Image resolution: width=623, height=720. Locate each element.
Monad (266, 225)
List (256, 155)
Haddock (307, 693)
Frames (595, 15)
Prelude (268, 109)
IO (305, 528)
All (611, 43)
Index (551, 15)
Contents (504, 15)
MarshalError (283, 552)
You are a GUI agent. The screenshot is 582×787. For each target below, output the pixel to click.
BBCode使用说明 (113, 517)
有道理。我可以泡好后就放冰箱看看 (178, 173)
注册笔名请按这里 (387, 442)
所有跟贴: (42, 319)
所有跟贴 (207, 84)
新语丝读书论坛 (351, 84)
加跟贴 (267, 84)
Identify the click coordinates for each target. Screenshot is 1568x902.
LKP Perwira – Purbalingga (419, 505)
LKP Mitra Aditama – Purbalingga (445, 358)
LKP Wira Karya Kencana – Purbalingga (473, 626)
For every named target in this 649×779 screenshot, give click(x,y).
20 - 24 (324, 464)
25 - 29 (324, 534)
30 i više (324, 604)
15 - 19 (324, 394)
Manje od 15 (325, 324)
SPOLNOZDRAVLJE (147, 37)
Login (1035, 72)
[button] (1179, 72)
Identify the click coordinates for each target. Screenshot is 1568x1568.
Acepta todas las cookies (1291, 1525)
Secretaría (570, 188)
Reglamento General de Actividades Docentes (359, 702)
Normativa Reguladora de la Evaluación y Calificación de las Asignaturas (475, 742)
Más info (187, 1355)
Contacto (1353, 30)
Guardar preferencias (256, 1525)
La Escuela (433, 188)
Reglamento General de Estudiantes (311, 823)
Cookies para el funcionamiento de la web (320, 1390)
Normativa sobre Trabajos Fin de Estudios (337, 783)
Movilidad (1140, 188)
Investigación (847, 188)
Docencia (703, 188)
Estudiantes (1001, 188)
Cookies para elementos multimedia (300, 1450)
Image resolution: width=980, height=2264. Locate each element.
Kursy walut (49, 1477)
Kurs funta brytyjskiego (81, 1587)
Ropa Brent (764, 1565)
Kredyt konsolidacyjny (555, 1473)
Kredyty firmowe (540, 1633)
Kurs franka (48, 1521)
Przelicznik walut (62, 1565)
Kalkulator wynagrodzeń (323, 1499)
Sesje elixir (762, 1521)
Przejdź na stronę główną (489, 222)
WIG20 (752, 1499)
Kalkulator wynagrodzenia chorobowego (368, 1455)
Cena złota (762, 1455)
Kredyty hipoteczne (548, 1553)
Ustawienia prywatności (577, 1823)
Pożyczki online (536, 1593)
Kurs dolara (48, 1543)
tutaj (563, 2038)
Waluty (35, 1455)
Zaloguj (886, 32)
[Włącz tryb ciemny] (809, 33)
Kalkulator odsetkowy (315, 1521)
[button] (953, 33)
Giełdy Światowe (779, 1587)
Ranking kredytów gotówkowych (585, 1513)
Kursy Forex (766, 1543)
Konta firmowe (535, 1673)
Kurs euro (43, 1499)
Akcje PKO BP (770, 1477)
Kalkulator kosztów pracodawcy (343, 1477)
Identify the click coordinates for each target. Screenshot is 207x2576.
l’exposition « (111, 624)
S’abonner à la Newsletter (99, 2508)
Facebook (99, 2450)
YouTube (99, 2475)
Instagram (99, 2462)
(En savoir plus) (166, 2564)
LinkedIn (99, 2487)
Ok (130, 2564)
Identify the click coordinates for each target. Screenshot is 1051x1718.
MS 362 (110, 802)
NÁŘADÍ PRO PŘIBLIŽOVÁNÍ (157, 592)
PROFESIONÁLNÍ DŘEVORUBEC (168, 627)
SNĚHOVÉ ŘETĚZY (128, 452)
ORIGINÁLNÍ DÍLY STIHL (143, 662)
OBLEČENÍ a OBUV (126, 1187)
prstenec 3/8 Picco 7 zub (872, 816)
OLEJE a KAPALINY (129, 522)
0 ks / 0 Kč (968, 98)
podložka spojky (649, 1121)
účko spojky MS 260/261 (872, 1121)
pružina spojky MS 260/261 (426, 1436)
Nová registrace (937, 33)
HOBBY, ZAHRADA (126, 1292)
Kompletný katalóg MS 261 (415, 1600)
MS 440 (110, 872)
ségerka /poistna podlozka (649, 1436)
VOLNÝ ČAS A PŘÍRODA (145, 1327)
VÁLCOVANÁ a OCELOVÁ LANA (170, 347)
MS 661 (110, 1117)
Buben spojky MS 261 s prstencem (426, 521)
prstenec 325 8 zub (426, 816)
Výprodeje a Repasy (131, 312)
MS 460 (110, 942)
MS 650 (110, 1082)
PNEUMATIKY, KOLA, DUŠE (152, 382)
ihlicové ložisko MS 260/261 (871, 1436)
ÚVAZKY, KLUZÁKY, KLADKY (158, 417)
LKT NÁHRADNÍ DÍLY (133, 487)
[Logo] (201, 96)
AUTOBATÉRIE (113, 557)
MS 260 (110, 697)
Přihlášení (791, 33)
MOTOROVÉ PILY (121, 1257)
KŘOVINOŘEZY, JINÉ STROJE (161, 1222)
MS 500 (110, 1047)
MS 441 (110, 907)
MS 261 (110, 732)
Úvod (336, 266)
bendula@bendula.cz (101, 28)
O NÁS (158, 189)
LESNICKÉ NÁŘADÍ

● ● ● ● ●

- Job
Copy word for word each line, from the one containing "MS 261 (110, 732)" up to and including the final line of the items above.

- Answer below
MS 261 (110, 732)
Úvod (336, 266)
bendula@bendula.cz (101, 28)
O NÁS (158, 189)
LESNICKÉ NÁŘADÍ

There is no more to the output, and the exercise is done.